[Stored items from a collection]
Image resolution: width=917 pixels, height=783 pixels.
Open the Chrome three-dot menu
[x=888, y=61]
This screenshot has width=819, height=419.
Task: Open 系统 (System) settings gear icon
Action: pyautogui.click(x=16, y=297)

● **OBJECTIVE**
Please rewrite the listing with "three-dot menu" changed to "overflow menu" and everything else left as it is.

● **TASK SOLUTION**
Image resolution: width=917 pixels, height=783 pixels.
Open the Chrome overflow menu
[x=888, y=61]
This screenshot has width=819, height=419.
Task: Open 系统 (System) settings gear icon
Action: pyautogui.click(x=16, y=297)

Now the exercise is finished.